Start of Data supplied
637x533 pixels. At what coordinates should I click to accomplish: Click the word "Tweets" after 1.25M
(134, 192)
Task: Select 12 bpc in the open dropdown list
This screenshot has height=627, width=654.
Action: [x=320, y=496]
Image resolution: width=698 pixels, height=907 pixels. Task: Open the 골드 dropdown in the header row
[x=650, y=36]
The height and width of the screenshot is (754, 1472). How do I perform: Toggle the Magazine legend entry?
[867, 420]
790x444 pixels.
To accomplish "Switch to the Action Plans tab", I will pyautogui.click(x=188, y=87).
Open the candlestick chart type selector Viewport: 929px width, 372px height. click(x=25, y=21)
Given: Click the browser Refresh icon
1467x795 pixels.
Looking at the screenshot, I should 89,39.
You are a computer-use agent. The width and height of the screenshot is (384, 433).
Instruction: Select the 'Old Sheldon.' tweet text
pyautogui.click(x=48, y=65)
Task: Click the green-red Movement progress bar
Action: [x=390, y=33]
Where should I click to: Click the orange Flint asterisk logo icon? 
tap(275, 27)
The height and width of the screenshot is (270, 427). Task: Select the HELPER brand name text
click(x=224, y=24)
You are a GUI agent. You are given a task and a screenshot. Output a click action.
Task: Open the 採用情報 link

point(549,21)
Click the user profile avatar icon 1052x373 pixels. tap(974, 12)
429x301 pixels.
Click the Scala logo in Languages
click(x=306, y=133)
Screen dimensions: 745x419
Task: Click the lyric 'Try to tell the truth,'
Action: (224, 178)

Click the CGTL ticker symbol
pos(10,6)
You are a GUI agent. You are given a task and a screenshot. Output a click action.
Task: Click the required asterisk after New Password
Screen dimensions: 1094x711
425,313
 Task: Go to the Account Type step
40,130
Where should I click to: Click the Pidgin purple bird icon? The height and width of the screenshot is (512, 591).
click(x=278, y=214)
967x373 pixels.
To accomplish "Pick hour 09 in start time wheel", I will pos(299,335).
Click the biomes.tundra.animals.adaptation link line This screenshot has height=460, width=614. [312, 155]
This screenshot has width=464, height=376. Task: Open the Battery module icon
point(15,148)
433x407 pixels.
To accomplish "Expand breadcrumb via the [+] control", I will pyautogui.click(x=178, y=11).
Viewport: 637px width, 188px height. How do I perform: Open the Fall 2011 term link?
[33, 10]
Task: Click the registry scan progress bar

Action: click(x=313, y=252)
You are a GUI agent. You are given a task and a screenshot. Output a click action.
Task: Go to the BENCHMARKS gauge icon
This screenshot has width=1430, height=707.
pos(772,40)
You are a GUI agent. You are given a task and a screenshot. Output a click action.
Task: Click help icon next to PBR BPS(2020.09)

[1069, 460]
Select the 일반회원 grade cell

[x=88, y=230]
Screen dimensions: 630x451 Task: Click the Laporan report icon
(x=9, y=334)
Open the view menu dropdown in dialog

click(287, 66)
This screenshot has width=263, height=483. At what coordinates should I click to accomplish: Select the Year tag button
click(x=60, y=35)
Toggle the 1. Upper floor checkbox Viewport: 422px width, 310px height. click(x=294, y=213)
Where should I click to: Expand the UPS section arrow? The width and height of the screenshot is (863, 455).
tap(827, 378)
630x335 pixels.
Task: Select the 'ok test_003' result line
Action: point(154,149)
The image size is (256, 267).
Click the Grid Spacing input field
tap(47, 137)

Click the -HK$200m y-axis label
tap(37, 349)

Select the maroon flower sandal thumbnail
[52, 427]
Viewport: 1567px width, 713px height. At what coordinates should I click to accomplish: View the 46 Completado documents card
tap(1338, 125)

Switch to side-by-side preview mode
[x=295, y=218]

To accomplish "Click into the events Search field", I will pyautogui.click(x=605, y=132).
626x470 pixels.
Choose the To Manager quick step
End of Data supplied
[What needs to be done]:
Return the listing word for word.

[Solution]:
637x533 pixels. At what coordinates should I click to accomplish: Click the word "Tweets" after 1.25M
(134, 192)
Task: Select 12 bpc in the open dropdown list
This screenshot has height=627, width=654.
Action: [x=320, y=496]
Image resolution: width=698 pixels, height=907 pixels. Task: Open the 골드 dropdown in the header row
[x=650, y=36]
The height and width of the screenshot is (754, 1472). How do I perform: Toggle the Magazine legend entry?
[867, 420]
790x444 pixels.
To accomplish "Switch to the Action Plans tab", I will pyautogui.click(x=188, y=87).
Open the candlestick chart type selector Viewport: 929px width, 372px height. click(x=25, y=21)
Given: Click the browser Refresh icon
1467x795 pixels.
Looking at the screenshot, I should 89,39.
You are a computer-use agent. The width and height of the screenshot is (384, 433).
Instruction: Select the 'Old Sheldon.' tweet text
pyautogui.click(x=48, y=65)
Task: Click the green-red Movement progress bar
Action: [x=390, y=33]
Where should I click to: Click the orange Flint asterisk logo icon? 
tap(275, 27)
The height and width of the screenshot is (270, 427). Task: Select the HELPER brand name text
click(x=224, y=24)
You are a GUI agent. You are given a task and a screenshot. Output a click action.
Task: Open the 採用情報 link

point(549,21)
Click the user profile avatar icon 1052x373 pixels. tap(974, 12)
429x301 pixels.
Click the Scala logo in Languages
click(x=306, y=133)
Screen dimensions: 745x419
Task: Click the lyric 'Try to tell the truth,'
Action: (224, 178)

Click the CGTL ticker symbol
pos(10,6)
You are a GUI agent. You are given a task and a screenshot. Output a click action.
Task: Click the required asterisk after New Password
Screen dimensions: 1094x711
425,313
 Task: Go to the Account Type step
40,130
Where should I click to: Click the Pidgin purple bird icon? The height and width of the screenshot is (512, 591).
click(x=278, y=214)
967x373 pixels.
To accomplish "Pick hour 09 in start time wheel", I will pos(299,335).
Click the biomes.tundra.animals.adaptation link line This screenshot has height=460, width=614. [312, 155]
This screenshot has width=464, height=376. Task: Open the Battery module icon
point(15,148)
433x407 pixels.
To accomplish "Expand breadcrumb via the [+] control", I will pyautogui.click(x=178, y=11).
Viewport: 637px width, 188px height. How do I perform: Open the Fall 2011 term link?
[33, 10]
Task: Click the registry scan progress bar

Action: click(x=313, y=252)
You are a GUI agent. You are given a task and a screenshot. Output a click action.
Task: Go to the BENCHMARKS gauge icon
This screenshot has width=1430, height=707.
pos(772,40)
You are a GUI agent. You are given a task and a screenshot. Output a click action.
Task: Click help icon next to PBR BPS(2020.09)

[1069, 460]
Select the 일반회원 grade cell

[x=88, y=230]
Screen dimensions: 630x451 Task: Click the Laporan report icon
(x=9, y=334)
Open the view menu dropdown in dialog

click(287, 66)
This screenshot has width=263, height=483. At what coordinates should I click to accomplish: Select the Year tag button
click(x=60, y=35)
Toggle the 1. Upper floor checkbox Viewport: 422px width, 310px height. click(x=294, y=213)
Where should I click to: Expand the UPS section arrow? The width and height of the screenshot is (863, 455).
tap(827, 378)
630x335 pixels.
Task: Select the 'ok test_003' result line
Action: point(154,149)
The image size is (256, 267).
Click the Grid Spacing input field
tap(47, 137)

Click the -HK$200m y-axis label
tap(37, 349)

Select the maroon flower sandal thumbnail
[52, 427]
Viewport: 1567px width, 713px height. At what coordinates should I click to accomplish: View the 46 Completado documents card
tap(1338, 125)

Switch to side-by-side preview mode
[x=295, y=218]

To accomplish "Click into the events Search field", I will pyautogui.click(x=605, y=132).
626x470 pixels.
Choose the To Manager quick step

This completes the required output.